Typing that last phrase takes my breath away. I’ve already launched one young adult, been through several major moves in my life, and ended and begun careers, yet this particular change continues to be one of the most challenging for me. It isn’t this way for everyone, and my goal is not to romanticize parenthood. Raising human beings is ridiculously hard work. However, even if you don’t share my perspectives or experiences of raising children, each of us has likely had to face the ending of an era within our lives. Whether it is a child’s high school graduation, or professional retirement, moving far from friends and family, or something else, beginnings and endings are native to the human experience. The familiar refrains of Ecclesiastes 3 come to mind,

For everything there is a season, and a time for every matter under heaven:

a time to be born, and a tie to die;

a time to plant, and a time to pluck up what is planted;

a time to kill, and a time to heal;

a time to break down, and a time to build up;

a time to weep, and a time to laugh;

a time to mourn, and a time to dance 

a time to cast away stones, and a time to gather stones together;

a time to embrace, and a time to refrain from embracing;

a time to seek, and a time to lose;

a time to keep, and a time to cast away;

a time to tear, and a time to sew;

a time to keep silence and a time to speak;

a time to love, and a time to hate
            a time for war, and a time for peace. (ESV)

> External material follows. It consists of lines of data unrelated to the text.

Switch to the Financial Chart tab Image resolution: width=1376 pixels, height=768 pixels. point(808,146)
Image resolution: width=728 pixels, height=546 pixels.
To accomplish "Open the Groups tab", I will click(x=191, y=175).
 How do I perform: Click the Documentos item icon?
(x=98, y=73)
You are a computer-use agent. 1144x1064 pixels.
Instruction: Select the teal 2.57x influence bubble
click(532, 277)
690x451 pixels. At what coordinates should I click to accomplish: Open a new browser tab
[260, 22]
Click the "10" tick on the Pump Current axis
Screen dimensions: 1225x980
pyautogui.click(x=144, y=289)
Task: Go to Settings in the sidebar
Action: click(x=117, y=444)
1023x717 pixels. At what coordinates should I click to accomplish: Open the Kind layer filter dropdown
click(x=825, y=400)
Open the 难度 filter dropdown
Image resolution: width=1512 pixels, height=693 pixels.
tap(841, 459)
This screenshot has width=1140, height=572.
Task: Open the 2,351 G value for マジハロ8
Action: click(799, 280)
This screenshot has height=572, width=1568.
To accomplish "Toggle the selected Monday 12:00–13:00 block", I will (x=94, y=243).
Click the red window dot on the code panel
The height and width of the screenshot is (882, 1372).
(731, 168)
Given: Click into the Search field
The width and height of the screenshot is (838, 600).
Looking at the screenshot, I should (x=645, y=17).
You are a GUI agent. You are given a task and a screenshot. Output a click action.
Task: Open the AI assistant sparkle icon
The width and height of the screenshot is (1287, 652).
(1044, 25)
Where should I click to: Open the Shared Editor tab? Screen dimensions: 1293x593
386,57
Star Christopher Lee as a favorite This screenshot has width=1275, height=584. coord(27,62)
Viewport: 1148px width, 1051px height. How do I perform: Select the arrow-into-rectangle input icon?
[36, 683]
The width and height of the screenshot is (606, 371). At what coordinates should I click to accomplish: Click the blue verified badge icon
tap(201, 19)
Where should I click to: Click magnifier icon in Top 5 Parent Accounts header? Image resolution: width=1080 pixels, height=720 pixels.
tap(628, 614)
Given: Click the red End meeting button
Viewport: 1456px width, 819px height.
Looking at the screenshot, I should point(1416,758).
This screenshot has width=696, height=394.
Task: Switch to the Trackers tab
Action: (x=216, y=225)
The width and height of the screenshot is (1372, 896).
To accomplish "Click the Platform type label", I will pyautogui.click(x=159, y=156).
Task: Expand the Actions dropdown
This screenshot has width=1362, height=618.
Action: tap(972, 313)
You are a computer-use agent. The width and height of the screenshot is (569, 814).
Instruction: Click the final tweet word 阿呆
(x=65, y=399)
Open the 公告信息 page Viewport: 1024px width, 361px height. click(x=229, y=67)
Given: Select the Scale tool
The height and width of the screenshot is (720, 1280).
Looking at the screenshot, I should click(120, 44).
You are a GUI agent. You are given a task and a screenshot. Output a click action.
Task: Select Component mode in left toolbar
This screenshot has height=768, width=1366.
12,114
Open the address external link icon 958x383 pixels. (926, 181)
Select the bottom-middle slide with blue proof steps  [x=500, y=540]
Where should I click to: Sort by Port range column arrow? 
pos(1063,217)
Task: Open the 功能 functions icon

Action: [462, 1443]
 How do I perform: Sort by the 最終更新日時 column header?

The inescapable reality in these words is the foreshadowing of human death. As my own late father used to say: “Life–none of us make it out alive” meaning, mortality is an ever-present and equalizing reality. We often quote Ecclesiastes 3 when we want to poetically acknowledge the passage of time, but the significance and meaning of the scripture is more than that. It acknowledges that with each ending we encounter in life, we experience a small death that foreshadows the final natural death we all face. The good news is, just as the natural death of each of us who follows Jesus does not equal eternal death, neither do the endings within our human experiences mean the absence of new beginnings and new life. No matter our circumstances this is the reality offered to all who claim hope in Christ.

Of course, embracing this reality in practical terms is difficult, and I don’t have any easy answers or advice for how it could be otherwise. And if I’m honest, personally, I am exhausted by all of the spiritual pontificating we Christians are in the habit of falling into when it comes to the inevitable hardships of life. Maintaining a Christ-centered disposition in all moments not only requires tremendous faith and conviction for its rewards, it guarantees our discomfort. In John 12:24 Christ himself describes the nature of life in him as a grain of wheat that only produces more wheat if it falls to the ground and dies.

 All realms of life in Christ follow this logic of flourishing. If we want to live, then we must die. If we want to grow to the highest, heights within our vocation, we must be humble and low. If we want our sons and daughters to share the highs and lows of their lives with us– we must raise them, and joyfully release them to discover the security of the Father for themselves. And in all of these moments we must rest in the one who is our eternal security and has good plans for our own new beginnings.